REPUBLIKA.CO.ID, JAKARTA -- Pakar kesehatan lulusan Fakultas Kesehatan dan Kedokteran Tropis Universitas Oxford, Inggris, Elizabeth Pisani menyatakan, kualitas obat yang diresepkan dokter menggunakan Jaminan Kesehatan Nasional (JKN) sama dengan obat non-JKN. "Berdasarkan estimasi yang kami lakukan, 95,1 persen obat yang diteliti di Indonesia memiliki kualitas yang baik dan tidak ada hubungan antara harga dan kualitas. Obat JKN memiliki kualitas yang sama dengan non-JKN," kata Elizabeth dalam diskusi bersama media di Jakarta, Selasa (3/10/2023).

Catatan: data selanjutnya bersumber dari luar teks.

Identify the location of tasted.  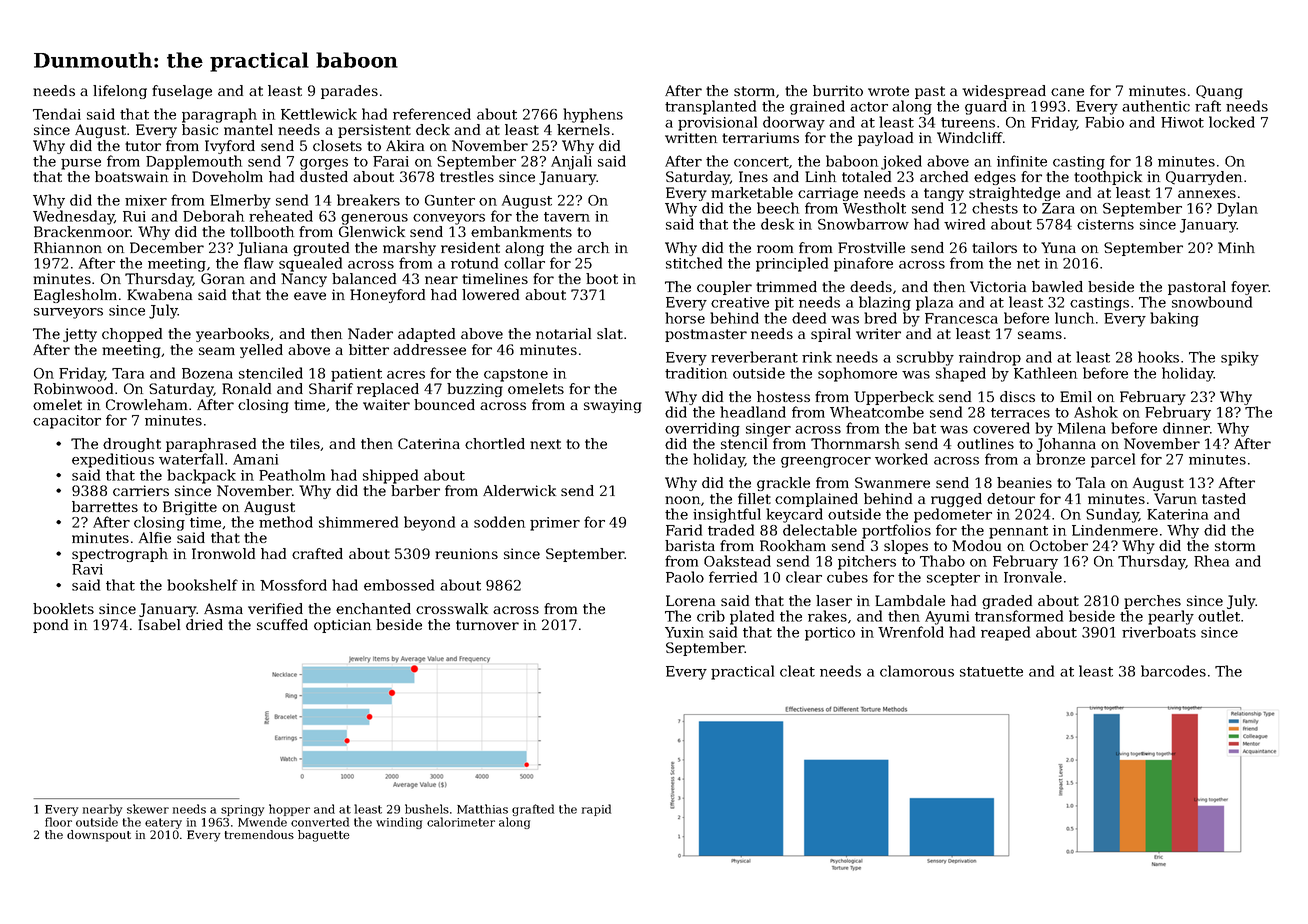
(1224, 498).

Ia berpesan kepada masyarakat Indonesia untuk menepis persepsi bahwa obat yang mahal akan memberikan kualitas yang baik pula. Sebab, berdasarkan studi yang dilakukannya bersama Universitas Pancasila dan Starmeds, tidak ada kaitan antara harga dengan mutu obat.

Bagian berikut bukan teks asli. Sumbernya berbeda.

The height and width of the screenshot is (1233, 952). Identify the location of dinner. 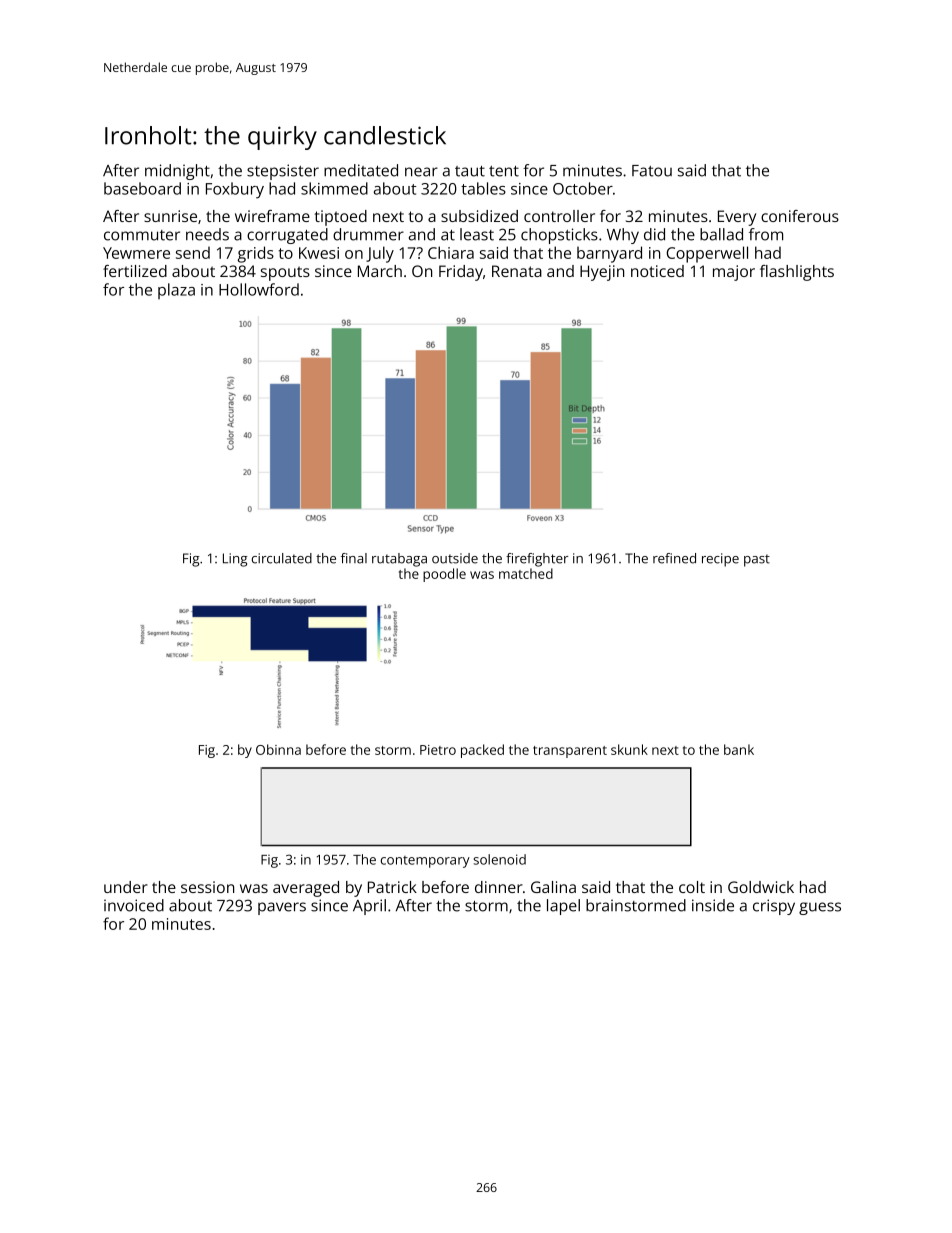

"JKN dengan non-JKN, kalau di studi kita, obat non-JKN gagalnya dua kali lipat dibanding JKN. Obat JKN jauh lebih aman dari studi kita. Jangan mikir bahwa dengan beli obat yang mahal untuk gengsi, dan akan dapat obat yang lebih oke, sudah beli yang lebih murah atau yang dijamin JKN saja," ucapnya.
Ia memaparkan, masyarakat tidak perlu mempertanyakan lagi mutu obat JKN, karena semua sudah terstandarisasi oleh formularium nasional.

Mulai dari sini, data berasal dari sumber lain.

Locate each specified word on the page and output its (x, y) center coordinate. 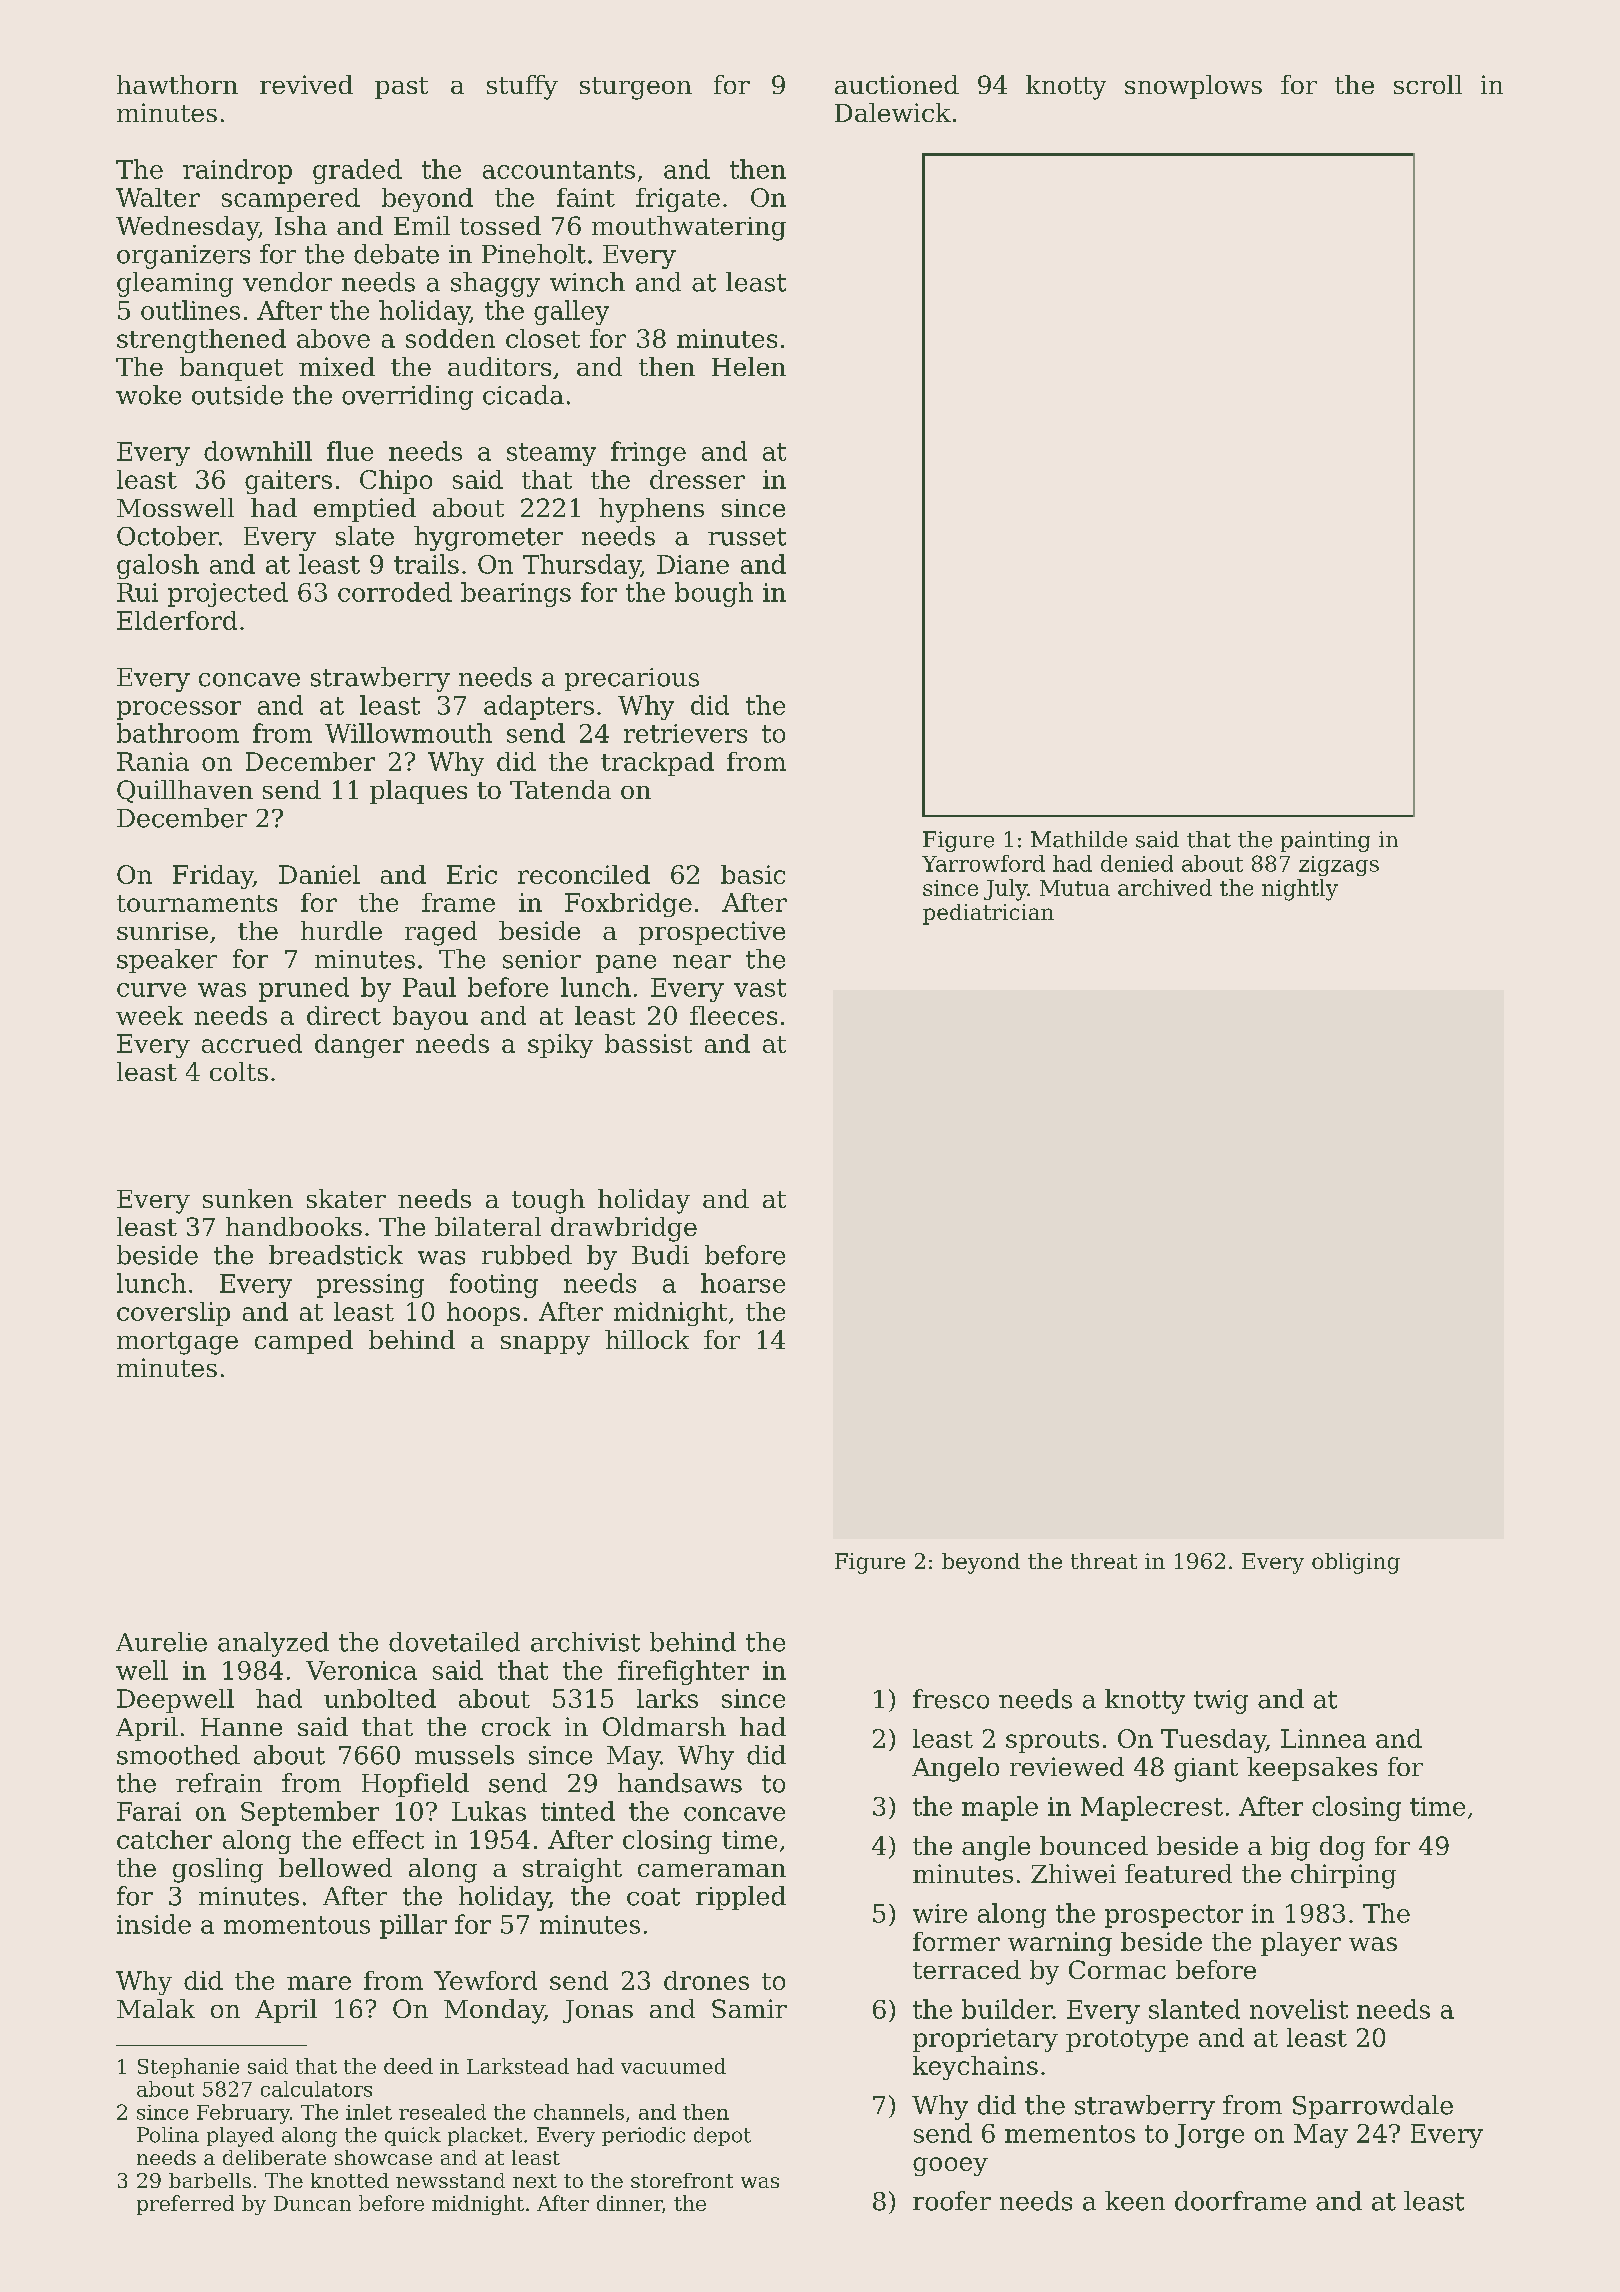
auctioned (897, 84)
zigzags (1339, 866)
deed (408, 2066)
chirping (1343, 1876)
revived (306, 84)
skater (346, 1198)
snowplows (1193, 87)
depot (722, 2136)
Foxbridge (628, 905)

"Jadi bukan lagi soal mutu obat, tetapi soal seleksi obat, di Indonesia banyak obat yang tidak bisa masuk karena mahal dan belum terevaluasi, batasannya di situ. Kalau sudah masuk JKN itu sudah dievaluasi, yang mesti diperhatikan lebih kepada pemerataan akses JKN dan keberlanjutan Program JKN," tuturnya.
Ia juga menyampaikan kualitas layanan jaminan kesehatan di Indonesia sudah lebih baik dari negara maju seperti Amerika. Akan tetapi jangkauannya perlu lebih diperluas untuk masyarakat di luar Pulau Jawa.
"Jaminan kesehatan sudah lebih bagus dan inklusif di Indonesia, semua wajib ikut. Hanya saja tantangan terbesarnya itu pada pemerataan ke akses layanan kesehatan," katanya.
"Sehingga dari luar negeri kurang mau investasi ke Indonesia, karena mau sebagus apapun asuransinya, kalau akses layanan kesehatannya sulit di suatu wilayah ya percuma," imbuhnya.
Ia berpesan kepada pemerintah, baik Badan Pengawas Obat dan Makanan (BPOM), lembaga pengadaan obat, maupun Kementerian Perindustrian agar mengawasi penjualan obat yang dilakukan daring (online).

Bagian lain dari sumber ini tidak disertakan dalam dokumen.